1,3-Butadienal
- Names: IUPAC name Buta-1,3-dien-1-one

Identifiers
- CAS Number: 50888-73-8;
- 3D model (JSmol): Interactive image;
- ChemSpider: 125978;
- PubChem CID: 142796;
- CompTox Dashboard (EPA): DTXSID30198909 ;

Properties
- Chemical formula: CH_{2}CHCHCO
- Molar mass: 68.075 g·mol^{−1}

= 1,3-Butadienal =

1,3-Butadienal, also called vinylketene, is an organic compound and the simplest vinylketene. Like other vinylketenes, it occurs primarily as a reactive intermediate in cycloaddition reactions.

== Preparation ==
As a vinylketene not protected by steric effects, 1,3-butadienal is typically prepared in situ.
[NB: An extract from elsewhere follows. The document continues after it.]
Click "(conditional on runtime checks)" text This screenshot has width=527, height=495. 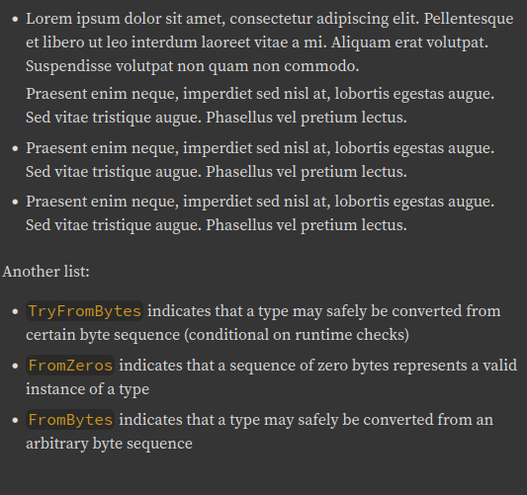[297, 335]
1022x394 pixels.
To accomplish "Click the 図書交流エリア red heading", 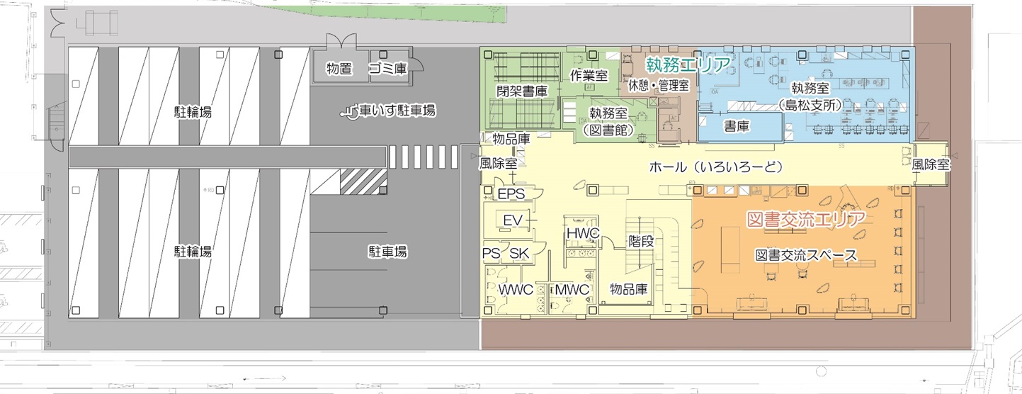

Dehydrohalogenation of vinyl acyl chlorides produces vinylketene:
H2C=CH\sCH2\sCOCl -> H2C=CH\sCH=C=O + HCl

The molecule was first properly observed in pyrolysis of the ynol ether ethoxybutenyne, a retro-ene reaction:
H2C=CH\sC≡C\sO\sC2H5 -> H2C=CH\sCH=C=O + C2H4

An analogous decomposition of ethoxyethyne yields ethenone.
The compound also occurs from the radical addition of the allyl and COCl radicals, a potential side reaction in the production of allyl radicals from propene and oxalyl chloride. As a reaction intermediate, it is produced from electrocyclic ring-opening of cyclobutenone.